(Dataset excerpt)
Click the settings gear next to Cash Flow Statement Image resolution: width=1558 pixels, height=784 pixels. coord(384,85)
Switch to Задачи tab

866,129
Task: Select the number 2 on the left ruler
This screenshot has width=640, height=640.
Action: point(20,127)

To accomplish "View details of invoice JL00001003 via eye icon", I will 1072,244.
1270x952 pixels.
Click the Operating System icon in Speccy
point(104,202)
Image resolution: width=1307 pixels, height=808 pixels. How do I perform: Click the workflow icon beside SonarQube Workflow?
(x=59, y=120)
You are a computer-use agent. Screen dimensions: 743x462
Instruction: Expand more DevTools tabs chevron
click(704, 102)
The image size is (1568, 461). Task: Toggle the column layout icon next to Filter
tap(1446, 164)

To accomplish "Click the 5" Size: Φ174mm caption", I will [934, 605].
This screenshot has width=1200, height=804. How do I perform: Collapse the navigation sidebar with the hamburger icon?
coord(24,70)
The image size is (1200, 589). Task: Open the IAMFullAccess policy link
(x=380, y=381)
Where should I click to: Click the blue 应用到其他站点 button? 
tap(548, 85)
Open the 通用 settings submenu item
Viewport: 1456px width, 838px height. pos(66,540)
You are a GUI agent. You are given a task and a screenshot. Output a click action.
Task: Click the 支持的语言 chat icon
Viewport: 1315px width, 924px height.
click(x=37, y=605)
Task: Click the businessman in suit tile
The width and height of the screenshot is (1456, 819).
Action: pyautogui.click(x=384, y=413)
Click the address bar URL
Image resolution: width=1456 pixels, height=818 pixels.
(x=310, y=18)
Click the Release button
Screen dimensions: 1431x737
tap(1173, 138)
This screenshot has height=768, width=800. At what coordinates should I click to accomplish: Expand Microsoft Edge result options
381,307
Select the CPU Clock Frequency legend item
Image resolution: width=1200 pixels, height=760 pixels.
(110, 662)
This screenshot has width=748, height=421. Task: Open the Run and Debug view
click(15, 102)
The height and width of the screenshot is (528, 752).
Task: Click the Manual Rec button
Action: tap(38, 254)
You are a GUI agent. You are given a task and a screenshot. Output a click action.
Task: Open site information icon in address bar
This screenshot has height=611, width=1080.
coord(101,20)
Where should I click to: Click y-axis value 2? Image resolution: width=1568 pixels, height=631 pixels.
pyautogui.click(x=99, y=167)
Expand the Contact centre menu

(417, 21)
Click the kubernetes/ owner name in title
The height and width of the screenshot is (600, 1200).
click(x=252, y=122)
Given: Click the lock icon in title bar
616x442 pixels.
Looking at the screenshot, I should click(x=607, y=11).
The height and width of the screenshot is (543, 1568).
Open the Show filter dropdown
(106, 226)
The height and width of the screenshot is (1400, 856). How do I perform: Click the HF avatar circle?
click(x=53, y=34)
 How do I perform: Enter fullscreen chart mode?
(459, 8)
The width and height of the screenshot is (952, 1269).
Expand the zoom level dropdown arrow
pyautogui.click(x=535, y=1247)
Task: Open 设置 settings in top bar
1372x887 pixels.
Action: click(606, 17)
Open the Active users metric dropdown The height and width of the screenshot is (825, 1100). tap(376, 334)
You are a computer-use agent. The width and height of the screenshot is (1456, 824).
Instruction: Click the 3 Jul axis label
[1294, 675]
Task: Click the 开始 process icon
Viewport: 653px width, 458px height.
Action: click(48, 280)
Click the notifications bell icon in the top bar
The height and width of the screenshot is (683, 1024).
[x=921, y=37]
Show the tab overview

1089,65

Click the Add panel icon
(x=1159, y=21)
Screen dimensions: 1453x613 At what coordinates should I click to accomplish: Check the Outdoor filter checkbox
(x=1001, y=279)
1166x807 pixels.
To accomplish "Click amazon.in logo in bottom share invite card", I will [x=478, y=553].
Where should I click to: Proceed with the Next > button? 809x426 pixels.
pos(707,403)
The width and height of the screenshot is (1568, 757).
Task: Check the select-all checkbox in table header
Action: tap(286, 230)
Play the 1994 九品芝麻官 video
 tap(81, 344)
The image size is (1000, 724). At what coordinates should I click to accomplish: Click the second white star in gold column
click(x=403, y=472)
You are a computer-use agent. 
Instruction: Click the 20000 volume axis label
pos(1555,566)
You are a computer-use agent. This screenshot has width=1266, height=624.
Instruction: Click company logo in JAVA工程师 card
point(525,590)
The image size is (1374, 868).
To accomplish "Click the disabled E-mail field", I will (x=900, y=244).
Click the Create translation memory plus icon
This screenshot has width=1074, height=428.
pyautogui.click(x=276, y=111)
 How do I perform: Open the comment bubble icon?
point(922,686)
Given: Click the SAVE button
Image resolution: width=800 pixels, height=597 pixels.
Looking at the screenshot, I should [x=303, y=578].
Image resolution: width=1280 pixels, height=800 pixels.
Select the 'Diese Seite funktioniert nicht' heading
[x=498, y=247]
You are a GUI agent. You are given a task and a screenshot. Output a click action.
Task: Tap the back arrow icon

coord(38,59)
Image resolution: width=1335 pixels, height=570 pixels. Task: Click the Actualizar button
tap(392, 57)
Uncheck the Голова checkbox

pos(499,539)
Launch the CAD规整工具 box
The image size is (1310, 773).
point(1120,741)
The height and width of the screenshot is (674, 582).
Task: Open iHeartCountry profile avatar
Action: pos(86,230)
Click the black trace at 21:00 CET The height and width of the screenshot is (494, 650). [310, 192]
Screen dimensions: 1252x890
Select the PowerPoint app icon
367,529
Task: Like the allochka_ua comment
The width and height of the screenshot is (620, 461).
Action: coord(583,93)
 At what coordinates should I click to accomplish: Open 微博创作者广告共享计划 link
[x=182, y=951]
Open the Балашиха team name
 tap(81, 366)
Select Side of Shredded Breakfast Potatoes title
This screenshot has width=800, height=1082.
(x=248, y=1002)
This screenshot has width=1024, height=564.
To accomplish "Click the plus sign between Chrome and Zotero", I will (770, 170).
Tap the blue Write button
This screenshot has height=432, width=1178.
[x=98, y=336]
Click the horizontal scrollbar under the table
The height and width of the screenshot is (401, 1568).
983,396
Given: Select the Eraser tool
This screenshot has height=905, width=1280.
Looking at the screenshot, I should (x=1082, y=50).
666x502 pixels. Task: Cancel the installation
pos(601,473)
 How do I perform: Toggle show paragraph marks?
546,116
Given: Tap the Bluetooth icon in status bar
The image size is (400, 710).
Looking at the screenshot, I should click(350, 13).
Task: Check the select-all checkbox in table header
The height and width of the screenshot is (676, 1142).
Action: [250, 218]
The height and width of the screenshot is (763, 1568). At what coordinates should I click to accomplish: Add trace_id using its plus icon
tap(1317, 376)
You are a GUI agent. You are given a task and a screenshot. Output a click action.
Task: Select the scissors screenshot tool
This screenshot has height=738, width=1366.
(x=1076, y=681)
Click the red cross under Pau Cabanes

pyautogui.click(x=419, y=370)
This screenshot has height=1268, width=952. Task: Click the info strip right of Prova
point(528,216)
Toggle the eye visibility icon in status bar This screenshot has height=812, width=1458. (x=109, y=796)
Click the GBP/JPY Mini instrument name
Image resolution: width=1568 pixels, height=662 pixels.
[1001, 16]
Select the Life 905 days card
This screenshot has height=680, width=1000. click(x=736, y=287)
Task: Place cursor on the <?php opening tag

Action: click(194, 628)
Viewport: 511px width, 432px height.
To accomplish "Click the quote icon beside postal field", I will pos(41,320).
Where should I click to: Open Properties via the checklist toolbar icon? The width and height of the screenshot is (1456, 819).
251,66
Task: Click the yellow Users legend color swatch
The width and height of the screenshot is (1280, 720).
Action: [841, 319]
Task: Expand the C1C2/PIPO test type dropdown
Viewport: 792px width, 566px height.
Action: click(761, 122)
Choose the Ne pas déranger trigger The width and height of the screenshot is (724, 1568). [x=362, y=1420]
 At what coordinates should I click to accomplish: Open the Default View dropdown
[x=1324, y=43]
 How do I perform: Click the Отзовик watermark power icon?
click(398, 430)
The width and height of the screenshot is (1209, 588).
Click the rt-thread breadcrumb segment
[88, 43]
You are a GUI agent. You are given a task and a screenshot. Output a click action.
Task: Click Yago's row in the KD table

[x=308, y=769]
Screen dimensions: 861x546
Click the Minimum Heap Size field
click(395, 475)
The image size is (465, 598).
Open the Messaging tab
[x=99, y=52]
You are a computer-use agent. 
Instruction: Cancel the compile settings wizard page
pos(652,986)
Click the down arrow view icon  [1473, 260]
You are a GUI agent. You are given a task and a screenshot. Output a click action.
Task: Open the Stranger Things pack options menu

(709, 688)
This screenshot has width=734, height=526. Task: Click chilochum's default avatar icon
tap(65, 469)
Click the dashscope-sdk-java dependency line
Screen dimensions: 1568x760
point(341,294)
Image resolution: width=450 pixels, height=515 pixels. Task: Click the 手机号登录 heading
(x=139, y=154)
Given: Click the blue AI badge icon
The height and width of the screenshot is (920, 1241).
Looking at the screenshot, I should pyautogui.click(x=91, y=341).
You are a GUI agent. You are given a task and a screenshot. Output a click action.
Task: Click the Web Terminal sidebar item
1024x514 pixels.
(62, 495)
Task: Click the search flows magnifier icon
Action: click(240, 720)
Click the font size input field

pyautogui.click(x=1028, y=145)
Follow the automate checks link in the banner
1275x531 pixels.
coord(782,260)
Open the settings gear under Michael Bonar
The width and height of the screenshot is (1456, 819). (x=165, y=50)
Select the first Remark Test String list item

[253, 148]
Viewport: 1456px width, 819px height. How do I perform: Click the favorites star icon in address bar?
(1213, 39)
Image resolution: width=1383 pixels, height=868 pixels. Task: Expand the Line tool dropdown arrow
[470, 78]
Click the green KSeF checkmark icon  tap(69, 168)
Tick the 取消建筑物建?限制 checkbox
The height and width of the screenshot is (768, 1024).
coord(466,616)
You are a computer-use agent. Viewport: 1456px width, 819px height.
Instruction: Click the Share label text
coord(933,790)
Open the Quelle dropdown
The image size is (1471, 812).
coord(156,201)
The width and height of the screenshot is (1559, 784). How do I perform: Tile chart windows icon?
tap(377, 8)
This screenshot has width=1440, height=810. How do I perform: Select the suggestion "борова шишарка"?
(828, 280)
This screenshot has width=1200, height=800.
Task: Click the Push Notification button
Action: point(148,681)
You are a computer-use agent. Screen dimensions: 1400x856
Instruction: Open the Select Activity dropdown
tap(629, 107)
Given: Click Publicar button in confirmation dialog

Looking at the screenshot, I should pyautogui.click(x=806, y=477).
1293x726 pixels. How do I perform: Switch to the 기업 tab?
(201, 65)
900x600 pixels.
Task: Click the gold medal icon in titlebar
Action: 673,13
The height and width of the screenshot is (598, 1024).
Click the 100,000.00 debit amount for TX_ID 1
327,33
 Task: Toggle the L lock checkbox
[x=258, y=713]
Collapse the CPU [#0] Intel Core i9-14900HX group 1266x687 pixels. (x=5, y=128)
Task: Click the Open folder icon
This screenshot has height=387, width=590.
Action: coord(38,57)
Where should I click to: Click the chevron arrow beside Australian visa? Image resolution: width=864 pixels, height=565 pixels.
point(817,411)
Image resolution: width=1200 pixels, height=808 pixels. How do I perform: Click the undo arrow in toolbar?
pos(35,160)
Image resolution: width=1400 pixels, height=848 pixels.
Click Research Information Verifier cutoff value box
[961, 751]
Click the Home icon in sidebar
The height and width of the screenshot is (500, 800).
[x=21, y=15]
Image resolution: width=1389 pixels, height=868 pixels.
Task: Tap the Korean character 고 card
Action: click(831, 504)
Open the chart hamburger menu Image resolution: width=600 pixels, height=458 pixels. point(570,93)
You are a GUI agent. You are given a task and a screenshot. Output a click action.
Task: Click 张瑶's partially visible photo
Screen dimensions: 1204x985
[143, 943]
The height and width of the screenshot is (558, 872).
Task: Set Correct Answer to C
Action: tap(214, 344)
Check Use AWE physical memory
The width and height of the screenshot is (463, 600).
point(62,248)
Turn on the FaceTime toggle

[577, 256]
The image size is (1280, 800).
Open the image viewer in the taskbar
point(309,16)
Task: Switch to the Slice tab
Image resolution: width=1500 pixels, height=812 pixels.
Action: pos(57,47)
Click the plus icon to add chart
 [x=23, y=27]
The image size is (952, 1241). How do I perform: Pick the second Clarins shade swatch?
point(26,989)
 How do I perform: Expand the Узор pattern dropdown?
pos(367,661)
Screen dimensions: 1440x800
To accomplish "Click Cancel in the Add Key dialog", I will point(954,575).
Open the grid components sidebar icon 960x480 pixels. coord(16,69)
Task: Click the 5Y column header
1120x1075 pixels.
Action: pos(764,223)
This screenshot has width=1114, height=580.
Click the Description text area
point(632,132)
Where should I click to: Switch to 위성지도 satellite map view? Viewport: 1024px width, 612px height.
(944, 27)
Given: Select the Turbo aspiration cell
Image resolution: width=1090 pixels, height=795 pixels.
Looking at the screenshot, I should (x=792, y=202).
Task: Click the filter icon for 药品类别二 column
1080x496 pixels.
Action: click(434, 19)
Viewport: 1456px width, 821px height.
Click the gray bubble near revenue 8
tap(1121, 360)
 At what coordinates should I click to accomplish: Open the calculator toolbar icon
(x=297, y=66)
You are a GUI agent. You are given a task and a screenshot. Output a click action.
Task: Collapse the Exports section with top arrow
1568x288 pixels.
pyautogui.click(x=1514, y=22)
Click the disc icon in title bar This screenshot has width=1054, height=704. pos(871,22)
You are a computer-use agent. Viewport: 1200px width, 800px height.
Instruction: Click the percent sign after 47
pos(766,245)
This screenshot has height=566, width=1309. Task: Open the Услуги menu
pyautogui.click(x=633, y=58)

WORK TO BE COMPLETED » Locate every line in the items above that contains the string "axis", and copy each of those lines.

FINISHED EXERCISE »
Where should I click to: Click y-axis value 2? Image resolution: width=1568 pixels, height=631 pixels.
Instruction: Click the 3 Jul axis label
Instruction: Click the 20000 volume axis label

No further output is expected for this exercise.